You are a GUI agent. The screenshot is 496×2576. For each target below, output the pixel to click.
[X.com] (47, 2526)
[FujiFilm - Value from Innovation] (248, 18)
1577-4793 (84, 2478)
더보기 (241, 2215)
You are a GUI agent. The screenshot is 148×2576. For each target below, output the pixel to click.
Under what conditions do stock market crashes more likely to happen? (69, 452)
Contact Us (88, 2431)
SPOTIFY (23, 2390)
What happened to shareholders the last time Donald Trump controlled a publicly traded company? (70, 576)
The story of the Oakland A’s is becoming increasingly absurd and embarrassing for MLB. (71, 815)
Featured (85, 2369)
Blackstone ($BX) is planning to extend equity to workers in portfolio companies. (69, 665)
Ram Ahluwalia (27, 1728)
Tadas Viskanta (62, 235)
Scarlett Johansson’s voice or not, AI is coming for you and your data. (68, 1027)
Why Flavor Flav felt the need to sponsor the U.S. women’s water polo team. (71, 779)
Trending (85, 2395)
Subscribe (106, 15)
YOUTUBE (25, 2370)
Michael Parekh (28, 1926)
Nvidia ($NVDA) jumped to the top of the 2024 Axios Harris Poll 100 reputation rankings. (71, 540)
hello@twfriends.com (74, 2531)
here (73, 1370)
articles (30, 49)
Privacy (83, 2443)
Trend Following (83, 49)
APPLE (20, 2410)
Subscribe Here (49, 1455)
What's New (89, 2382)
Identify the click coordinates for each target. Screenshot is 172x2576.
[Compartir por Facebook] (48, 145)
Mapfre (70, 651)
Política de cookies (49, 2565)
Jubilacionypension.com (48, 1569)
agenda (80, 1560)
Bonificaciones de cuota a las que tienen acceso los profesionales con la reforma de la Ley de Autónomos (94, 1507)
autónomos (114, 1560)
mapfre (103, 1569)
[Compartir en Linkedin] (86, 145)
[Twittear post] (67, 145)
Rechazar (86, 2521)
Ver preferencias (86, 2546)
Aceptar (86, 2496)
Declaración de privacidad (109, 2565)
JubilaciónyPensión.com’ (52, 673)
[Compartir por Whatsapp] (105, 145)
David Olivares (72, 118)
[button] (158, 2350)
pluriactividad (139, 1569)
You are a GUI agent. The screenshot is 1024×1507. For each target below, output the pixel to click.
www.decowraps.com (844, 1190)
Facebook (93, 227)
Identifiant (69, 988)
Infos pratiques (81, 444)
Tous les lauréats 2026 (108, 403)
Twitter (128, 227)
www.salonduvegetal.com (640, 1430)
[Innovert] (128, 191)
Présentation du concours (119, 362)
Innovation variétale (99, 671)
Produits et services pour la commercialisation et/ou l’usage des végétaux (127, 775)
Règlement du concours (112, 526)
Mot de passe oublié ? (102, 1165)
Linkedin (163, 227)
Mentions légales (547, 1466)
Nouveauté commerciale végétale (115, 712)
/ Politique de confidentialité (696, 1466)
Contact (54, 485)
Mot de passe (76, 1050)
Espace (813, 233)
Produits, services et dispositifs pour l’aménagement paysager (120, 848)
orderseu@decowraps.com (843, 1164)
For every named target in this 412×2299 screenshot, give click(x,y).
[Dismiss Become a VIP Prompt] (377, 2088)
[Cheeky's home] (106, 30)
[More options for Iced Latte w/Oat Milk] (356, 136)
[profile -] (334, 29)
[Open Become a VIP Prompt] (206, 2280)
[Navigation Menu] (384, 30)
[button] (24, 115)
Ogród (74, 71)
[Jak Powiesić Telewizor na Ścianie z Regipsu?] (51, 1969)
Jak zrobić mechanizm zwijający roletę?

- - - - - - -

PROBLEM REQUIREMENTS => Every line from the one containing "[Compartir por Facebook] (48, 145)" through the end of the data must be repeated exactly, and no other line.

RESPONSE =>
[Compartir por Facebook] (48, 145)
Mapfre (70, 651)
Política de cookies (49, 2565)
Jubilacionypension.com (48, 1569)
agenda (80, 1560)
Bonificaciones de cuota a las que tienen acceso los profesionales con la reforma de la Ley de Autónomos (94, 1507)
autónomos (114, 1560)
mapfre (103, 1569)
[Compartir en Linkedin] (86, 145)
[Twittear post] (67, 145)
Rechazar (86, 2521)
Ver preferencias (86, 2546)
Aceptar (86, 2496)
Declaración de privacidad (109, 2565)
JubilaciónyPensión.com’ (52, 673)
[Compartir por Whatsapp] (105, 145)
David Olivares (72, 118)
[button] (158, 2350)
pluriactividad (139, 1569)
You are a GUI agent. The screenshot is 1024×1507. For each target below, output the pixel to click.
www.decowraps.com (844, 1190)
Facebook (93, 227)
Identifiant (69, 988)
Infos pratiques (81, 444)
Tous les lauréats 2026 (108, 403)
Twitter (128, 227)
www.salonduvegetal.com (640, 1430)
[Innovert] (128, 191)
Présentation du concours (119, 362)
Innovation variétale (99, 671)
Produits et services pour la commercialisation et/ou l’usage des végétaux (127, 775)
Règlement du concours (112, 526)
Mot de passe oublié ? (102, 1165)
Linkedin (163, 227)
Mentions légales (547, 1466)
Nouveauté commerciale végétale (115, 712)
/ Politique de confidentialité (696, 1466)
Contact (54, 485)
Mot de passe (76, 1050)
Espace (813, 233)
Produits, services et dispositifs pour l’aménagement paysager (120, 848)
orderseu@decowraps.com (843, 1164)
For every named target in this 412×2299 screenshot, give click(x,y).
[Dismiss Become a VIP Prompt] (377, 2088)
[Cheeky's home] (106, 30)
[More options for Iced Latte w/Oat Milk] (356, 136)
[profile -] (334, 29)
[Open Become a VIP Prompt] (206, 2280)
[Navigation Menu] (384, 30)
[button] (24, 115)
Ogród (74, 71)
[Jak Powiesić Telewizor na Ścianie z Regipsu?] (51, 1969)
Jak zrobić mechanizm zwijający roletę?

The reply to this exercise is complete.